Proof That Startups Don't Care About Privacy - jnorthrop
http://jnorthrop.me/2012/02/18/proof-startups-dont-care-about-privacy/
======
kmfrk
Whether you agree or not, I think we are approaching a situation where our
trust in fledgling start-ups, popular or not, is in decline. Just browse the
names: Twitter, Path, Instagram, Google, Facebook, etc., etc. Not exactly
obscure companies, many of whom are well-liked by their users.

I would be as worried as a founder as a consumer, because the joy of being an
early adopter might be waning in light of this. The address book security
breach has made it undesirable to just try out all apps you see and worry
about security later. Before, I basically only had to worry about non-SSL and
plain text passwords - something that rarely mattered.

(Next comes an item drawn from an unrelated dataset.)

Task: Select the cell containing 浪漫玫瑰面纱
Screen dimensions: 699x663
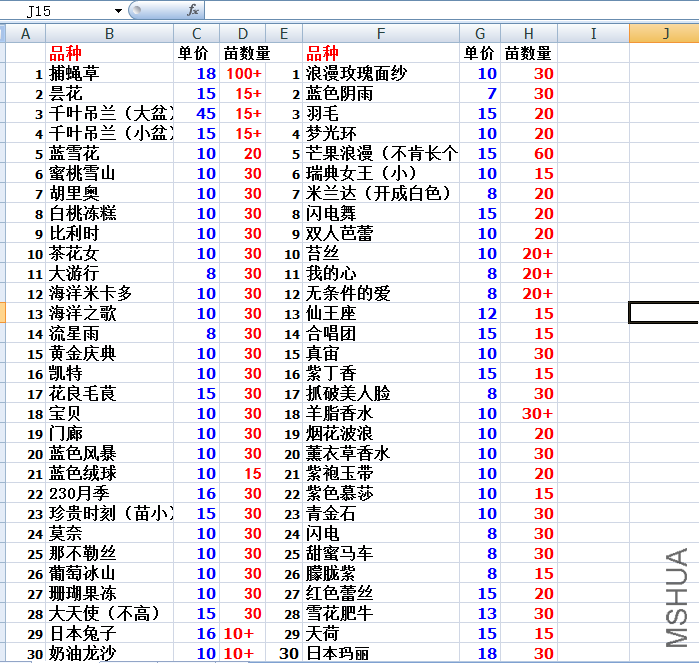Action: pyautogui.click(x=381, y=73)
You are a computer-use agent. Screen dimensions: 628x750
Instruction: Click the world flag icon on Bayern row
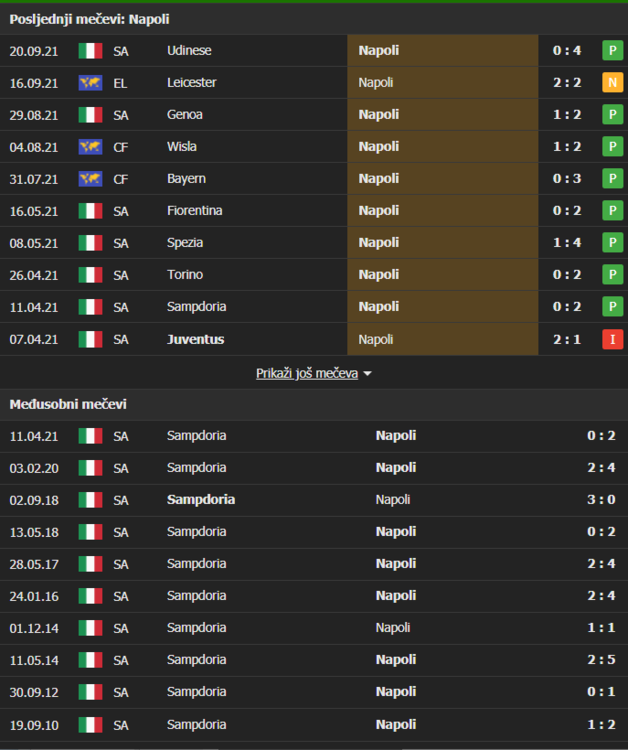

I don't know if using "we don't send your information unencrypted and
unsafely, and we certainly don't sell your private information nor nab your
contact list" is going to do more good than harm to a new company. It sounds a
little creepy.

Maybe we should organize a pillory service with a track record in crimes
against privacy and security instead as an alternative to Crunchbase. The FTC,
bless their hearts, have limited resources and don't seem to be doing to much
to make Facebook do what they do, and a track record does not need to be kept
up to date, as great as it would be. It doesn't need to be an exhaustive list;
having the biggest companies like Google, Facebook, Amazon, Tumblr, Microsoft,
Dropbox, and Twitter would suffice in most instances, because, honestly, as
much as I loathe Facebook, I have an awful memory and have to rely on my
bookmarks to remember just how bad they are.

Perhaps this database can be extended to follow founders or CTOs involved
directly or indirectly in these screw-ups, when they leave their company, so
they don't pull the same stunt the next time.

This could be done with something as basic as a GitHub collaboration.

Who knows, maybe this can even be turned into a start-up - it seemed to work
for Chris Dixon.

------
dguido
Actually, I have evidence to the contrary. Check this out:

PrivacyParrot: See if a site sells your personal information.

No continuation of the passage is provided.